Wolfgang Beltracchi, Charon, 2017, Handschrift: Gustav Klimt, 1918

Helene Beltracchi: Man sieht heute auch bei erfolgreichen Künstlern sofort, welche vergangenen Künstler und Ideen sie geprägt haben. Alles ist eine Collage aus dem, was vorher war.

Wolfgang Beltracchi: Das ist auch okay. Jeder nutzt das, was er gerade braucht, und versucht das Beste daraus zu machen.

Wenn alles in der Malerei schon erfunden wurde – welches Ziel verfolgen Sie dann mit Ihrer eigenen Kunst?

Was ich betreibe – mit der Hand zu malen, mit Ölfarben auf Leinwand –, ist ja eigentlich schon ein Anachronismus. Das ist eine aussterbende Geschichte. Es kann auch so gut wie niemand mehr. Was ich damit verfolge? Ich will schöne Bilder malen – Kunst soll auch schön sein. Aber nichts Kitschiges. Man kann auch grässliche Themen schön malen.

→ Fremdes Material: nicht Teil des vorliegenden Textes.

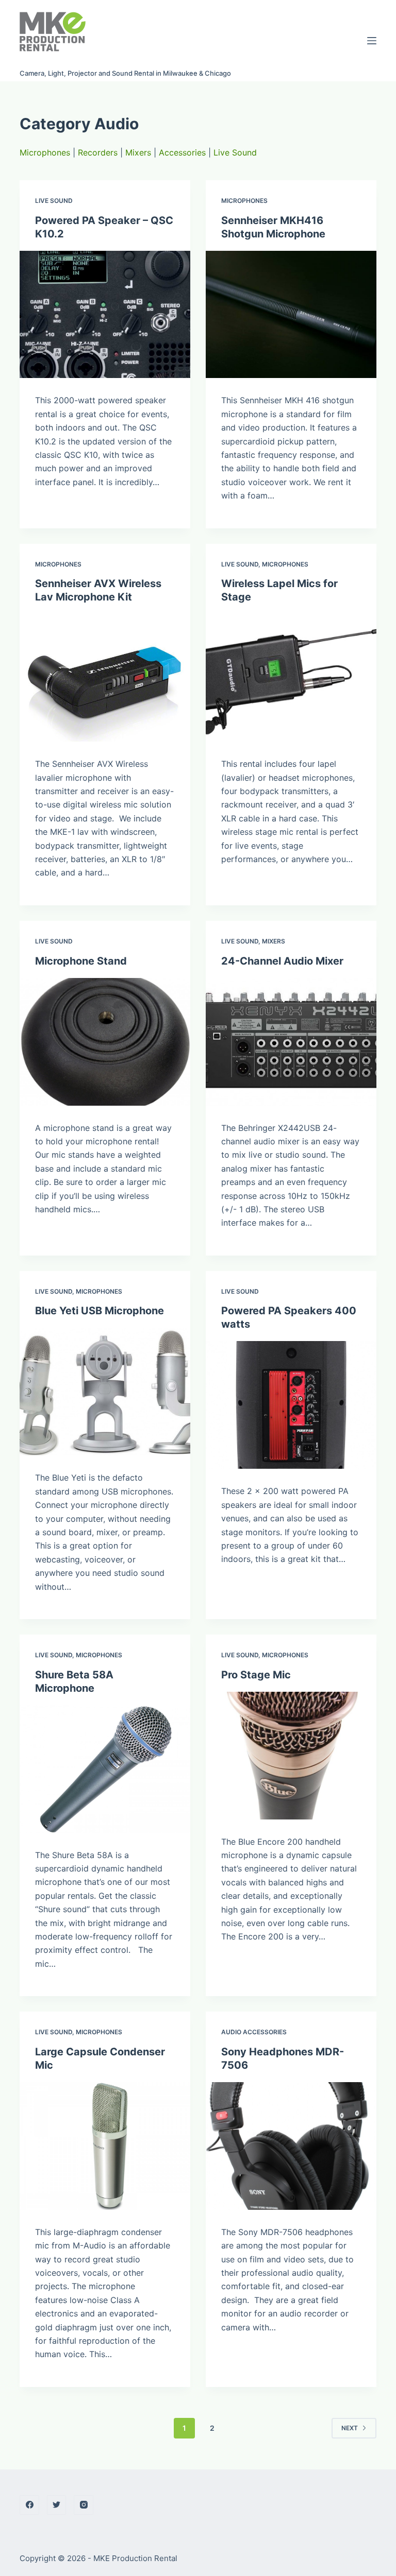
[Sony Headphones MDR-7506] (291, 2146)
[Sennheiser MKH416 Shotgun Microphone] (291, 315)
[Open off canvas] (371, 40)
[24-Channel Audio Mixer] (291, 1042)
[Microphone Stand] (105, 1042)
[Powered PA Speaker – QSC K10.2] (105, 315)
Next (349, 2428)
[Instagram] (83, 2505)
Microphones (45, 152)
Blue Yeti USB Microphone (99, 1310)
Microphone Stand (81, 961)
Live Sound (235, 152)
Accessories (182, 152)
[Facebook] (29, 2505)
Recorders (98, 152)
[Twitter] (57, 2505)
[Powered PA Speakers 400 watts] (291, 1405)
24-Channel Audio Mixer (282, 961)
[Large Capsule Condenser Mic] (105, 2146)
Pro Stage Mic (256, 1675)
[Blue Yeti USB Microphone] (105, 1391)
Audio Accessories (254, 2032)
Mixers (138, 152)
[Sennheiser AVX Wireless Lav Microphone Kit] (105, 678)
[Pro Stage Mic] (291, 1755)
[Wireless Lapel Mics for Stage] (291, 678)
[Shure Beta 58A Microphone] (105, 1769)
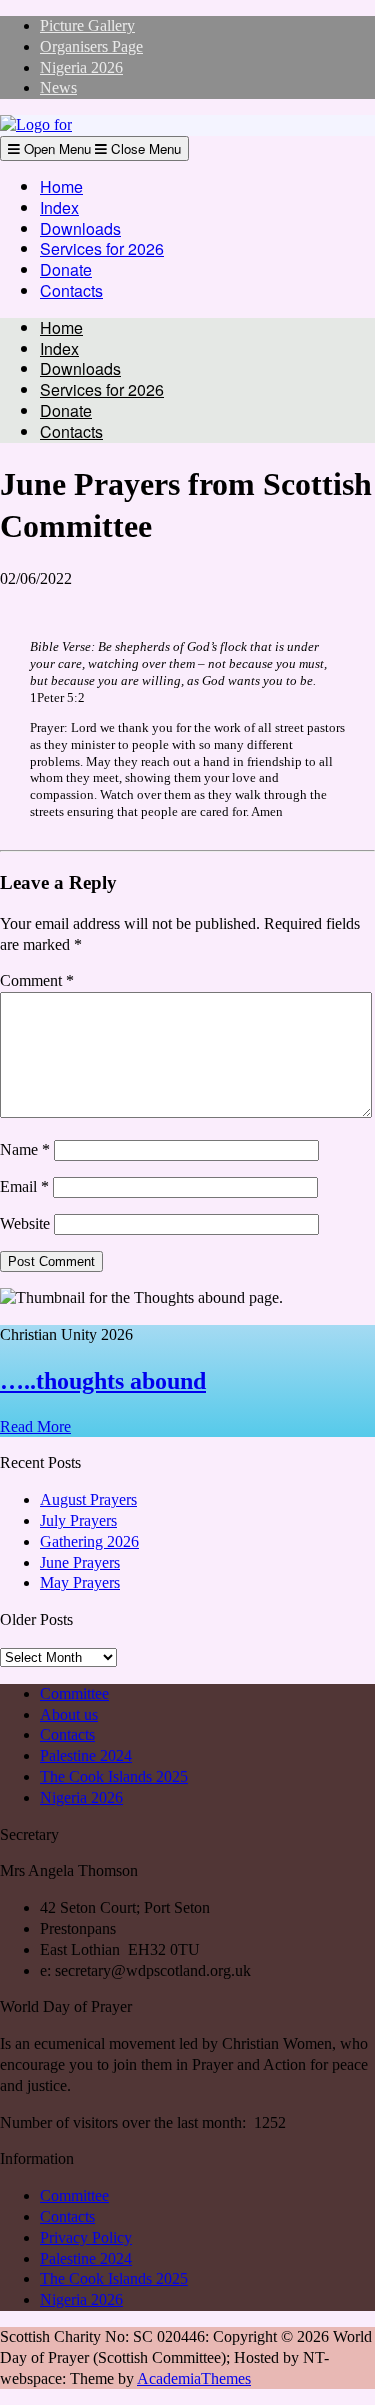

Wie würden Sie Ihre Malerei einordnen?

Ich habe nun mal diese Fähigkeit, dass ich in jeder Handschrift malen kann. Diese Fähigkeit benutze ich. Ich habe aber auch 10, 12 eigene Handschriften entwickelt. Ich bin halt sehr multipel – ich bin ja nicht nur einer. Durch mein Leben und meinen Job bin ich zu vielen geworden.

Wolfgang Beltracchi, Desaster, 2018, Handschrift: Max Ernst, 1947

Was macht für Sie wirkliche Kunst aus?

Dass man Vermögen, Können hat, aus dem man schöpft. Dass man über Wissen verfügt und über Intuition. Und daraus macht man dann etwas – vermeidet es aber, sich zu reproduzieren. Ich lehne es ab, immer und immer wieder das Gleiche zu machen. Jedes der zehn Bilder zu Kairos etwa ist komplett anders. Ich möchte mit jedem Bild bei null anfangen. Immer das gleiche Muster zu stricken, leicht verändert, wäre mir zu wenig. Und das sollte auch nicht das Ziel junger Künstler sein, nur weil es ihr Galerist so gerne hätte. Galeristen wollen Kunstlabels kreieren, setzen auf Wiedererkennbarkeit. Mit Kunst hat das aber nichts mehr zu tun, hier fehlt es an Kreativität. Kunst muss kreativ sein, Reproduktion ist es nicht. Kunst-Factories wie jene von Jeff Koons bringen keine Kunstwerke hervor. Hier handelt es sich um modische Luxusprodukte wie teuren Schmuck oder hochstilisierte Handtaschen.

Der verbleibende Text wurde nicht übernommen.